Dataset entries

------------------------------------------------------------------------

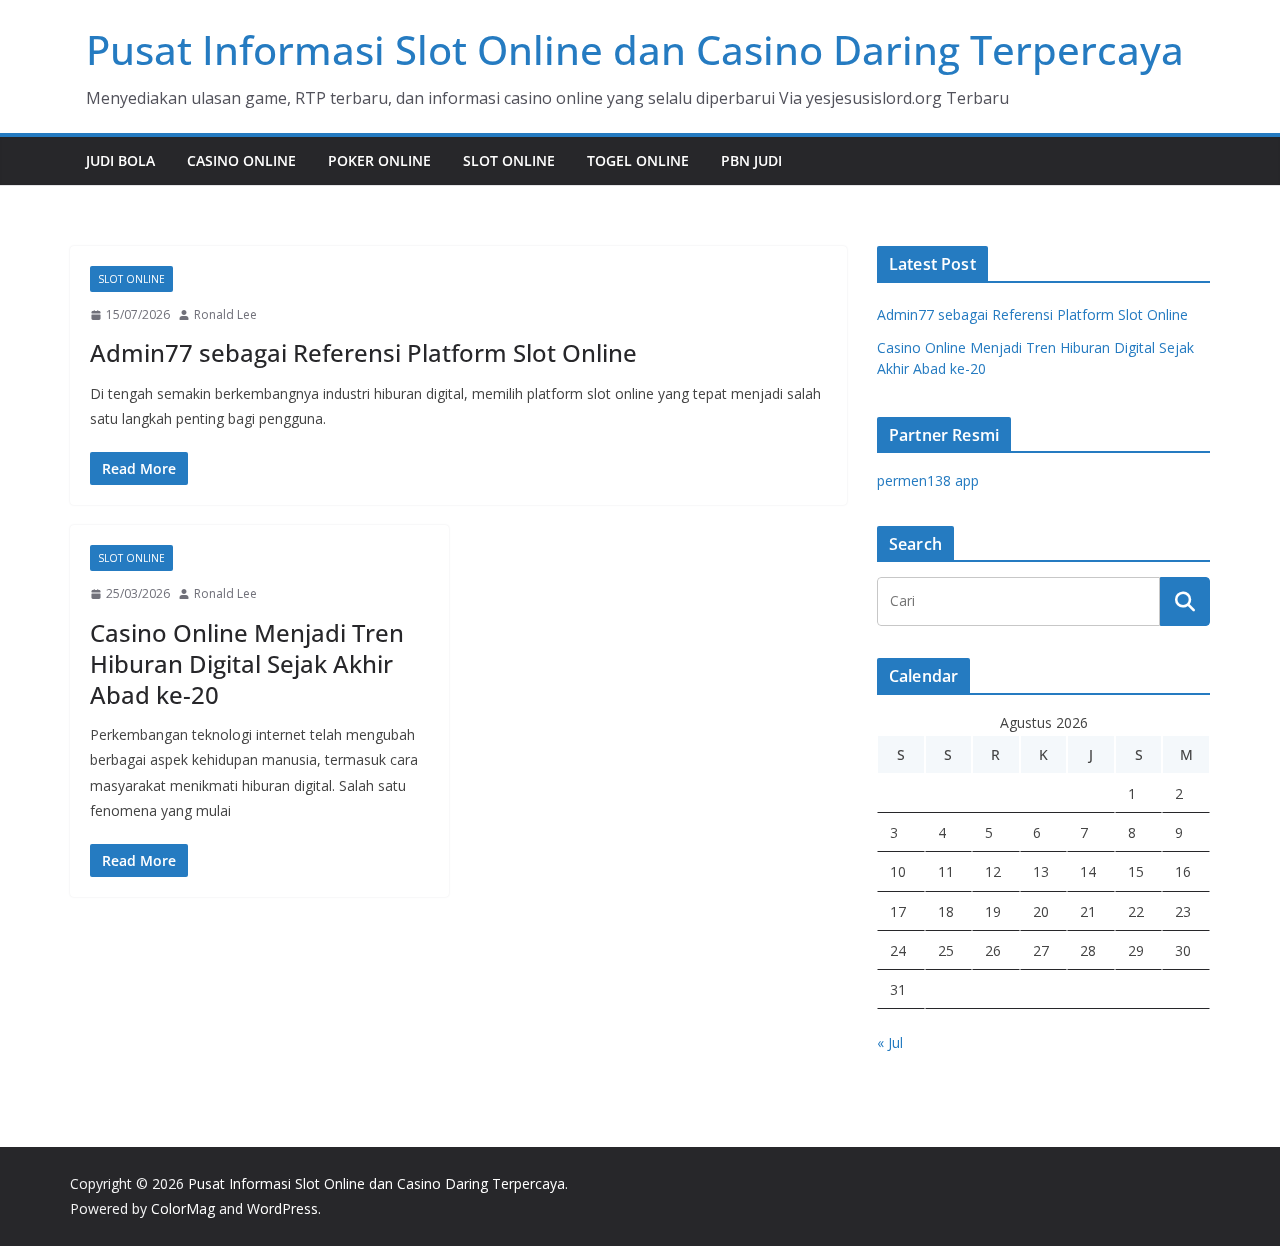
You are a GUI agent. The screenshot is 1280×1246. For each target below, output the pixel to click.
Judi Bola (120, 160)
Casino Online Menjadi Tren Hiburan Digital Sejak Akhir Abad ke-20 (247, 663)
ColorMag (183, 1208)
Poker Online (379, 160)
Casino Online (241, 160)
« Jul (890, 1042)
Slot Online (509, 160)
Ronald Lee (225, 314)
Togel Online (638, 160)
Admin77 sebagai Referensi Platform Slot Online (363, 352)
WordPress (282, 1208)
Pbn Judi (751, 160)
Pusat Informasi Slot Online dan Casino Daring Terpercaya (635, 49)
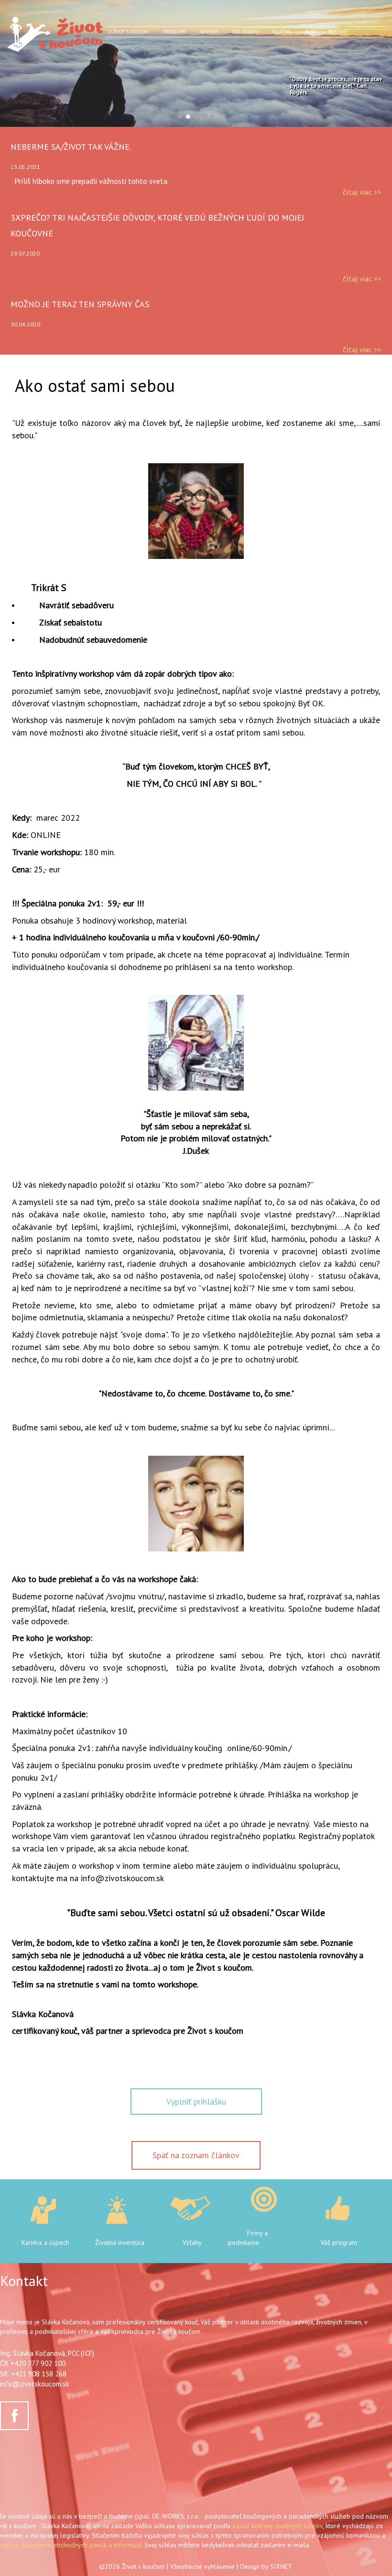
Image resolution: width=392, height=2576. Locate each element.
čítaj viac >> (362, 192)
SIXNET (281, 2566)
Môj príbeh (245, 32)
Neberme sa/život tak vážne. (71, 146)
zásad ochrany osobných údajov (277, 2525)
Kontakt (338, 32)
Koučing (281, 32)
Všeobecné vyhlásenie (202, 2566)
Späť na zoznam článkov (196, 2155)
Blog (310, 32)
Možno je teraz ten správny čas (80, 304)
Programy (174, 32)
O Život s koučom (129, 32)
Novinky (208, 32)
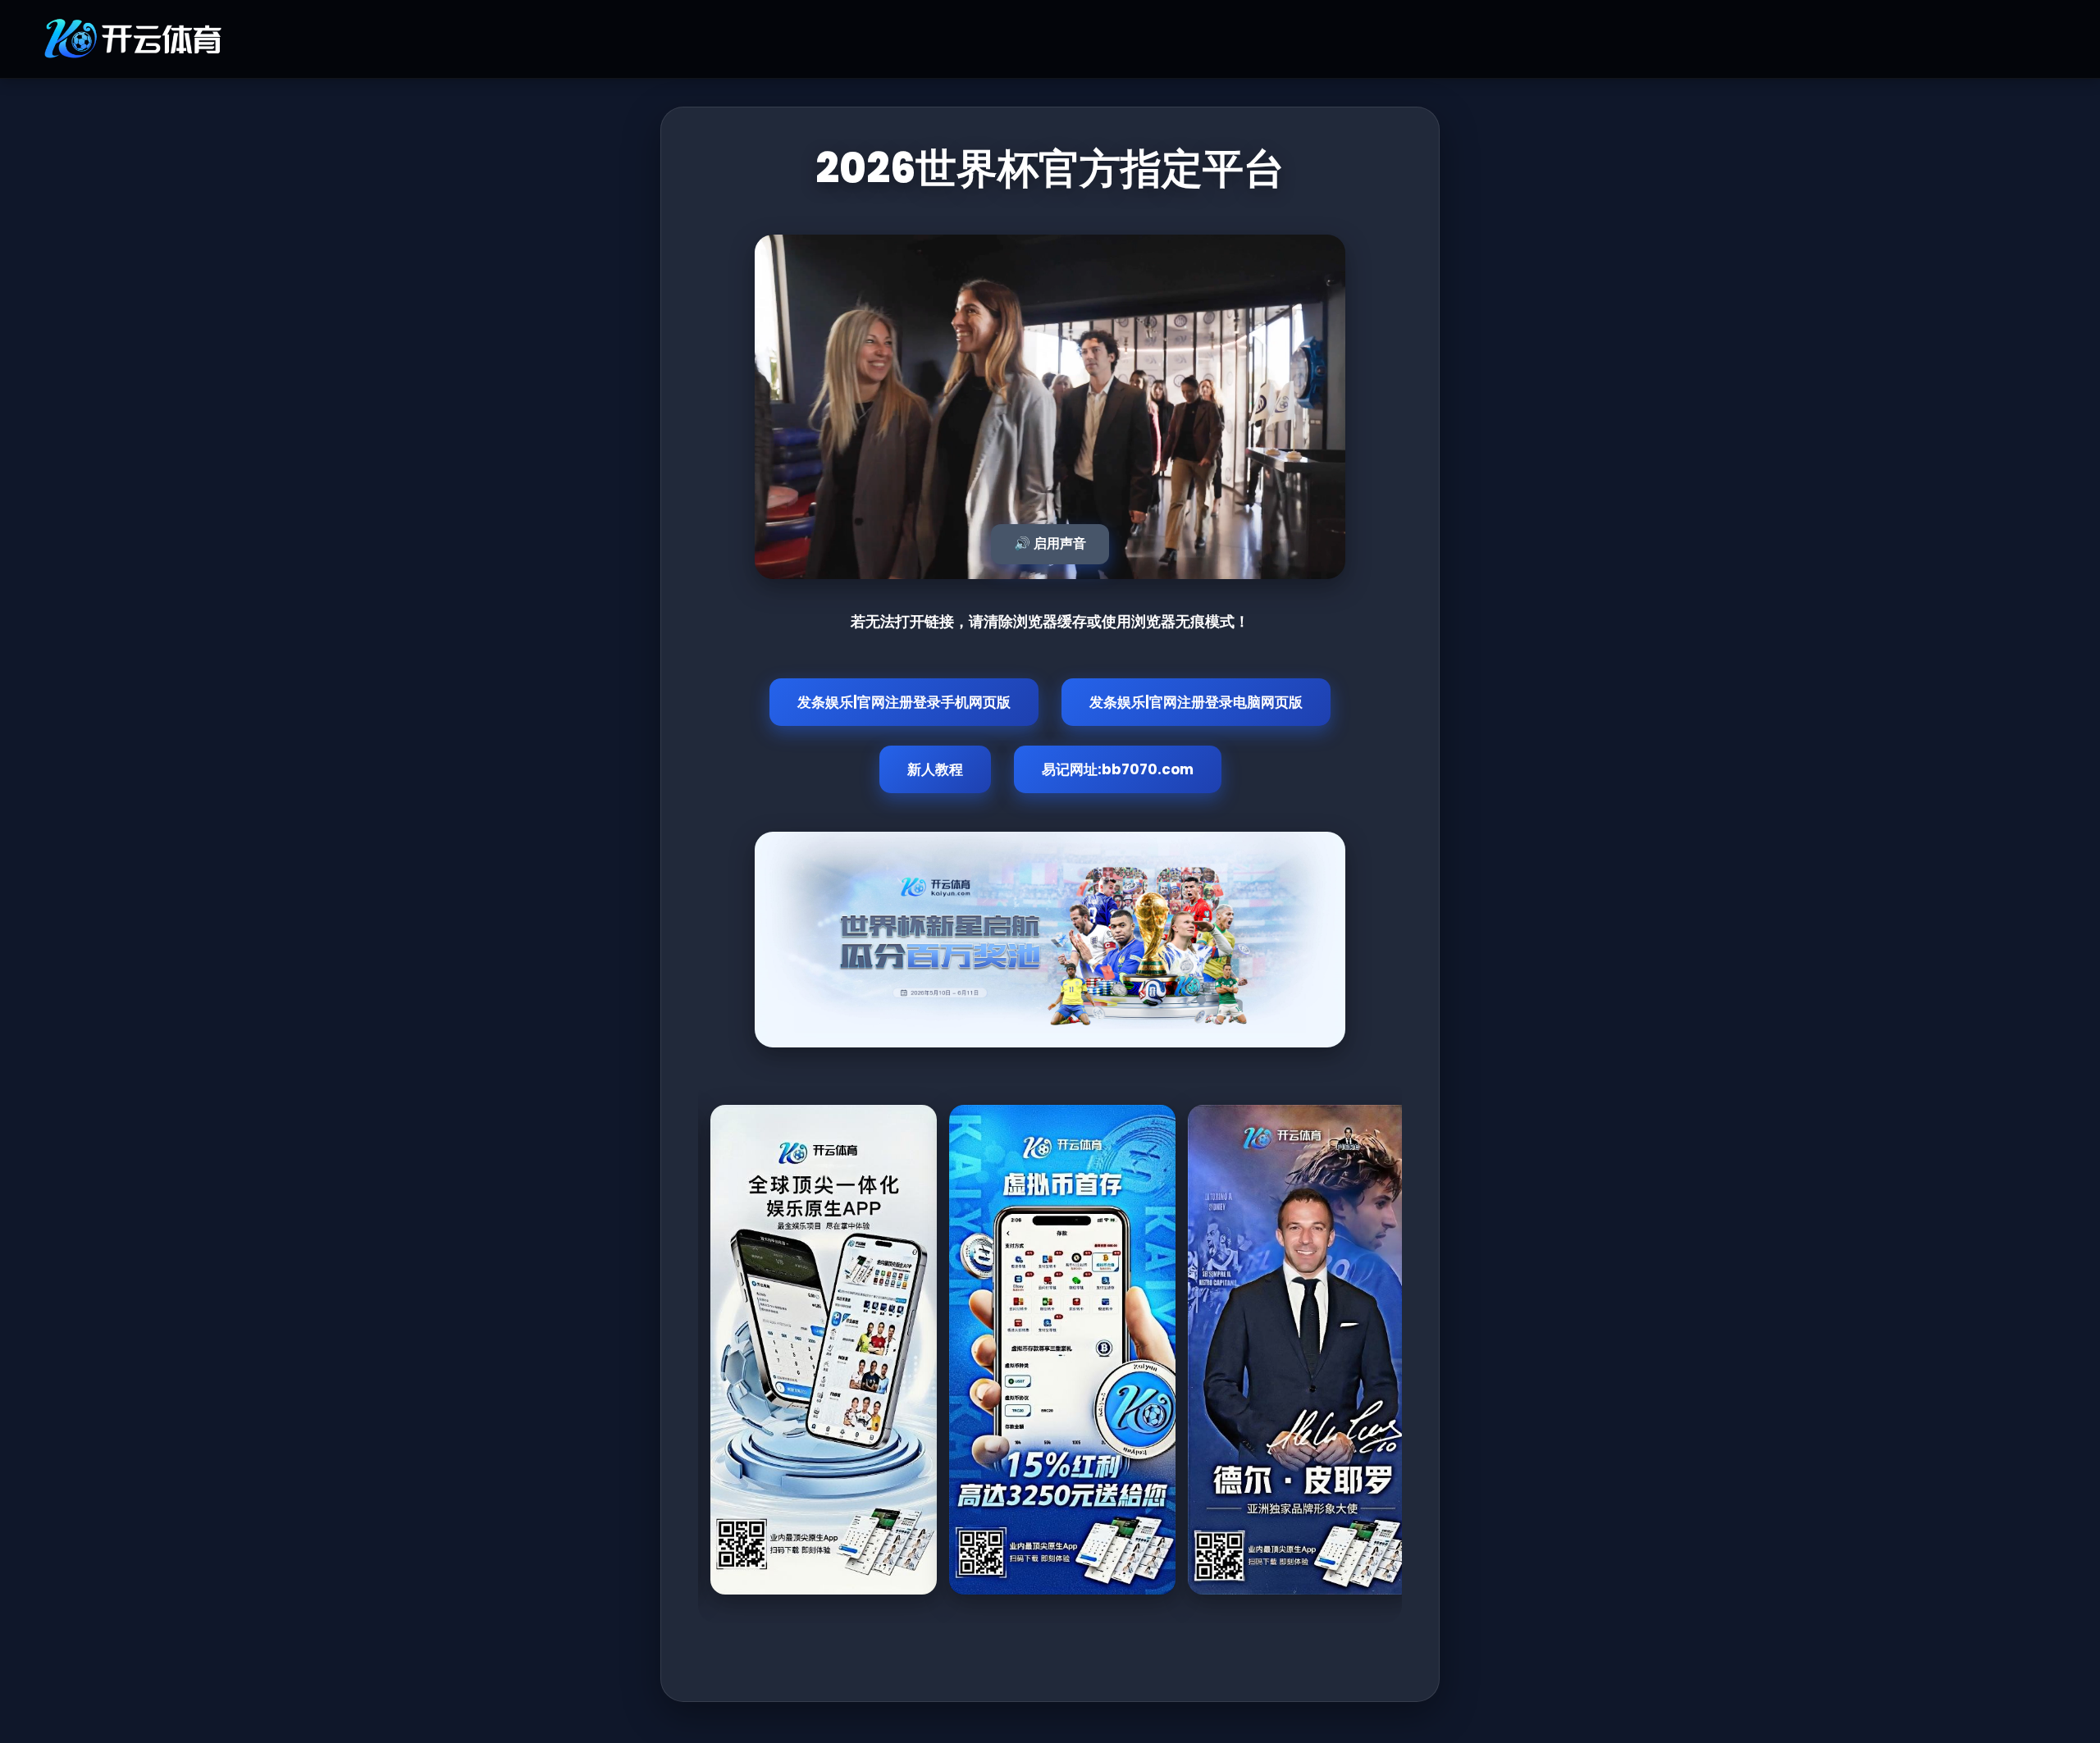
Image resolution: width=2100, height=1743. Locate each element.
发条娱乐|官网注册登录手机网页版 (904, 702)
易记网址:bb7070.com (1118, 769)
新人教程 (935, 769)
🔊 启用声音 (1050, 543)
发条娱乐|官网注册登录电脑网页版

------------------------------------------------------------------------

▶ _Work instruction_: Write out the lines that run from the line containing "Pusat Informasi Slot" to the end of the entries, inclusive, exactly as written. Skip every picture.

▶ _Response area_:
Pusat Informasi Slot Online dan Casino Daring Terpercaya (635, 49)
Image resolution: width=392, height=2576. Locate each element.
čítaj viac >> (362, 192)
SIXNET (281, 2566)
Môj príbeh (245, 32)
Neberme sa/život tak vážne. (71, 146)
zásad ochrany osobných údajov (277, 2525)
Kontakt (338, 32)
Koučing (281, 32)
Všeobecné vyhlásenie (202, 2566)
Späť na zoznam článkov (196, 2155)
Blog (310, 32)
Možno je teraz ten správny čas (80, 304)
Programy (174, 32)
O Život s koučom (129, 32)
Novinky (208, 32)
Image resolution: width=2100, height=1743. Locate each element.
发条娱乐|官网注册登录手机网页版 (904, 702)
易记网址:bb7070.com (1118, 769)
新人教程 (935, 769)
🔊 启用声音 (1050, 543)
发条娱乐|官网注册登录电脑网页版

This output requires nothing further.